**Extract to read**.
Canada talks up nickel exports to the United States, while failing to indicate that Indonesia now accounts for more than 70% of global production and can turn up that production rate by an additional 10% at the drop of a hat. Canada trumpets steel production, while failing to acknowledge that Canada represents a net importer of finished steel. Canada touts forest products while failing to acknowledge that Canadian lumber shipments to the US have been declining for years, while US domestically milled lumber, supplemented with Chinese production, has been increasing apace.
This seems a harsh, unpalatable assessment for those resident or invested in Canada, reality can be harsh. Trump is largely correct on one salient point; for everything that Canada produces, the USA produces an equivalent product. I am specifically aware of a Canadian window and door producer, a manufacturer employing more than 700 Canadians, with 85% of output destined for export to the United States. On the opposite side of the Canadian border, in Minnesota, sits a competing, American, window and door manufacturer with 500 employees that must accept a lower profit margin and far lower sales as a result. That Canadian producer exists, uniquely and directly, for no other purpose than to sell Canadian products to the US market, to take away US jobs, to remove US dollars from America and repatriate them to Canada.
In the medium term, the US needs nothing from Canada; in the short term, the US risk from tariffs is primarily dislocation of supply chains.
Lacking productivity, lacking a high quality educated and desirably skilled workforce, lacking an appropriate balance of private business to government bureaucrats, the ONLY carrot that Canada can dangle in front of manufacturing or service oriented businesses is a promise of access; access to the US consumer and producer marketplace..
Canadian national economic policy, such as it is, operates under a form of arbitrage and the premise is as follows: “Canada is not a a cheap place to produce goods, not a low tax center, not efficient in terms of transportation or infrastructure, not favorable towards business, but our major cities are all, more or less, within 100 miles of the US border and we have easy access to that market. We are your US proxy. Plus, our currency differential mitigates many of the higher costs you will pay by locating your plants in Canada“. That is the Canadian business proposition, nothing more.

**Request**. Write what comes next in the Canada–US trade text, starting right after its final sentence. The items that come next stand apart from the Canada–US trade text.

**Records provided**.
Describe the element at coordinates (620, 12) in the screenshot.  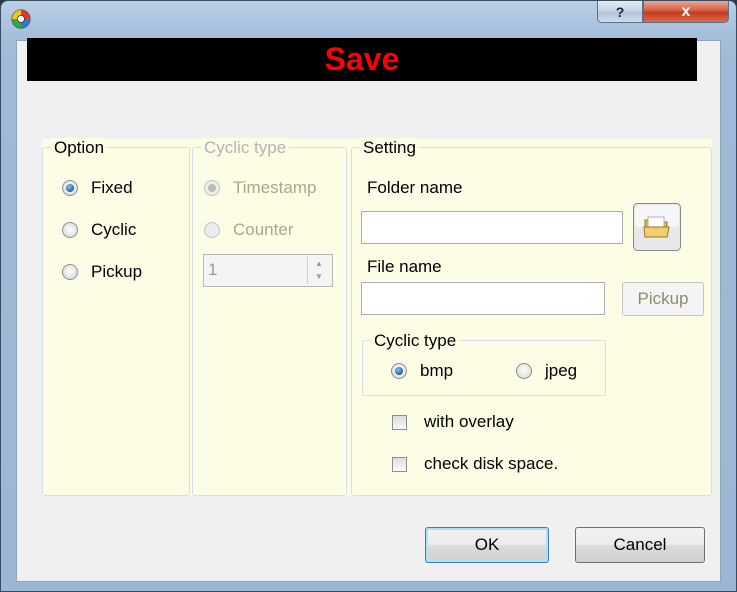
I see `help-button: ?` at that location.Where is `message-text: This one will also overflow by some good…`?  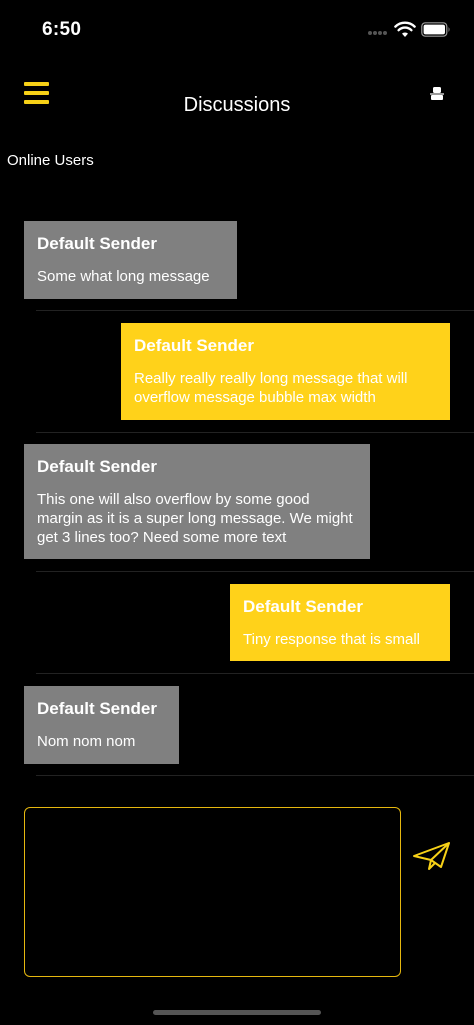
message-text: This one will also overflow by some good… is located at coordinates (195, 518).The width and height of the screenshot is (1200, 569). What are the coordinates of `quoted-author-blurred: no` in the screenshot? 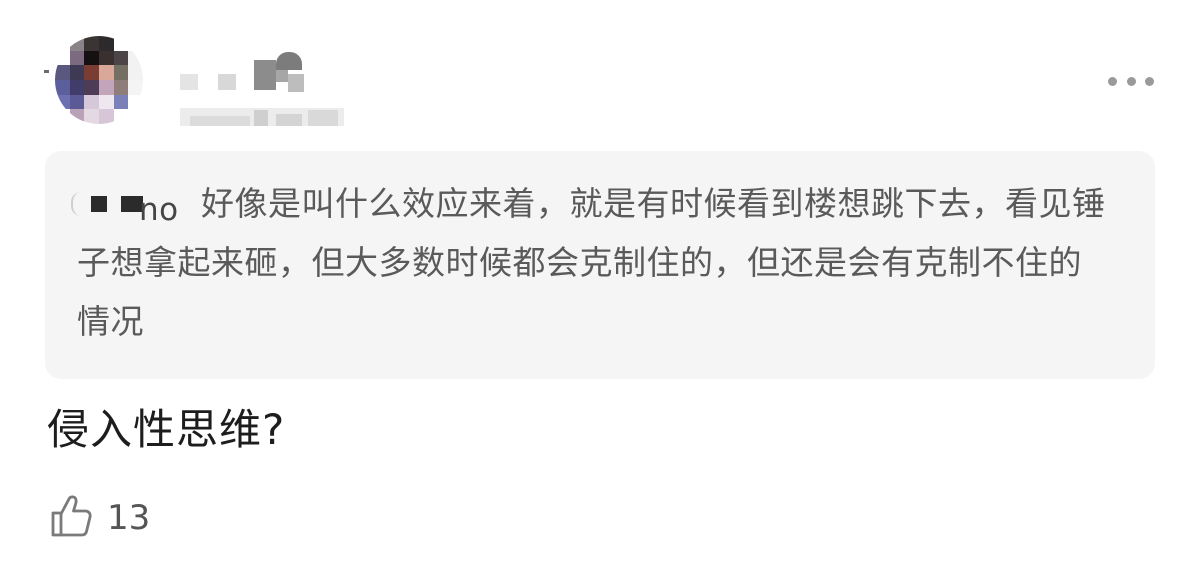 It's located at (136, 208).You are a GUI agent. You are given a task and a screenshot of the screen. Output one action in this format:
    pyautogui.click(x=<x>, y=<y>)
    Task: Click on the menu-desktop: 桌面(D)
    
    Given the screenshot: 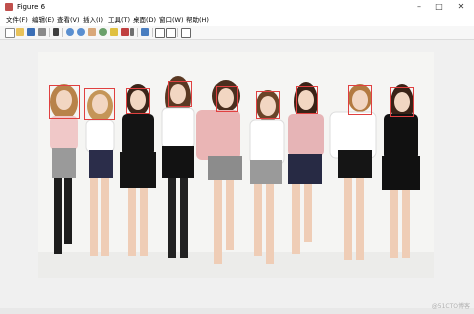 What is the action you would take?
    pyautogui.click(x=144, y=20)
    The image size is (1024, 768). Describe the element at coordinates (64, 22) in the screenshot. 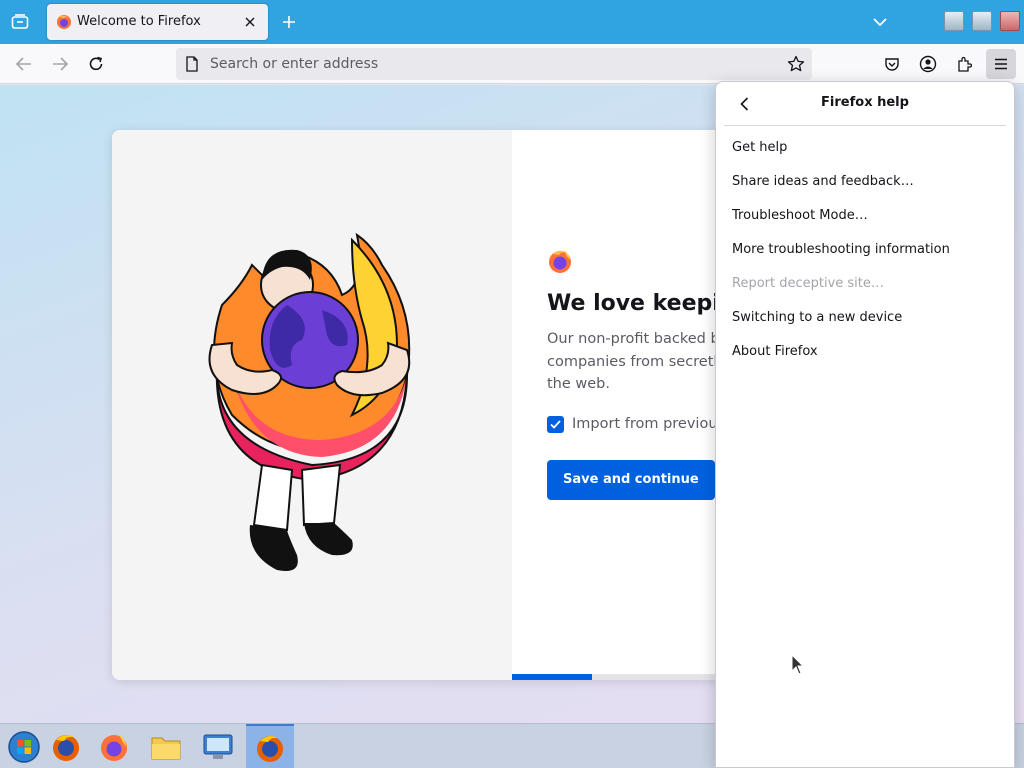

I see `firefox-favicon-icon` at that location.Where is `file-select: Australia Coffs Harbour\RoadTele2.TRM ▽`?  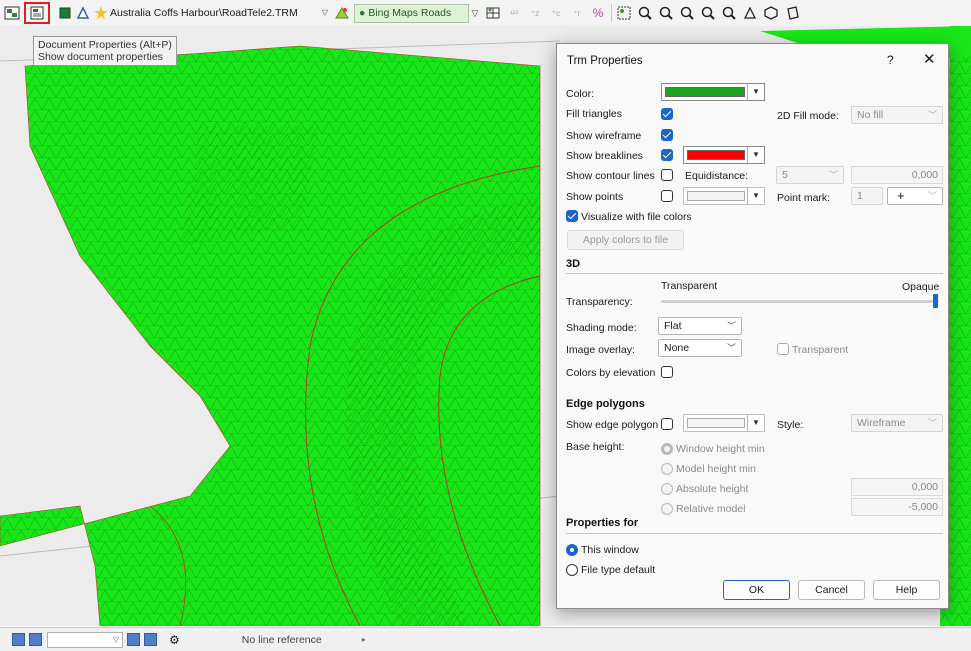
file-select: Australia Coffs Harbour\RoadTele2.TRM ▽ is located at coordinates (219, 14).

**Result below**.
The United States has decided to close one of the two major arbitrage loopholes permitting Canada to maintain what manufacturing and export opportunities that exist; free access.
Canadian pundits speak of the interconnectedness of Canada/US manufacturing, autos primarily. Canadian chambers of commerce brag up that an auto part is produced in Canada, shipped to a Michigan parts maker, where said part is added to another part and returned back to Canada for further assembly. In total, the Canadian industry uses a talking point that a typical automobile assembly requires a total of 7 cross border trips to be completed.
What nobody in Canada has pointed out is that this isn’t a good thing at all, it is horribly inefficient, terribly expensive, extremely time consuming. From a globally competitive perspective, the US auto industry would be far better served locating ALL of their parts manufacturing and assembly in one or two domestic locales, the USA. The ridiculous 7 cross-border trip logistics expense, each also costing a toll on one of the only 2 major access points between Canada-US would decline, likely sharply.
In the medium term, after a period of adjustment, relocation away from Canada by American automobile producers would result in a higher overall profit margin for producers and improve supply certainty.
The prospect of tariffs has immediately resulted in a flurry of capital decisions by foreign firms, into the United States.
The media and the public at large misunderstands the purpose of US tariffs. They are, at the simplest level, an admission fee, a cover charge to enter a white hot night-club. If you are willing to pay that cover charge, you get in. If you are already in the club premises, then you get to stay. Fail to come up with the cover charge and you don’t get in.
Glossed over by domestic Canadian media, Honda, the day foreign auto tariffs were declared by the Trump administration, Honda announced that a 210,000 vehicle, per annum, production facility would be built directly within the United States. Thousands of production jobs will move from Guanajuato MX to Greensburg IN. The Honda announcement is the first; it will not be the last.
Taiwan Semiconductor has announced a $100+ billion capital investment to increase chips in expanded fab in the United States. Apple has announced a domestic manufacturing push with a value above $500 billion. Multiple other capital plans from private industry, announced within just the first 40 days of the Trump administration, now exceed $1.7 trillion US, GREATER than the entire GDP of Canada. These are high value capital investments in high margin manufacturing. Canada, in contrast, has yet to announce a single manufacturing win of even modest consequence post-Trump election.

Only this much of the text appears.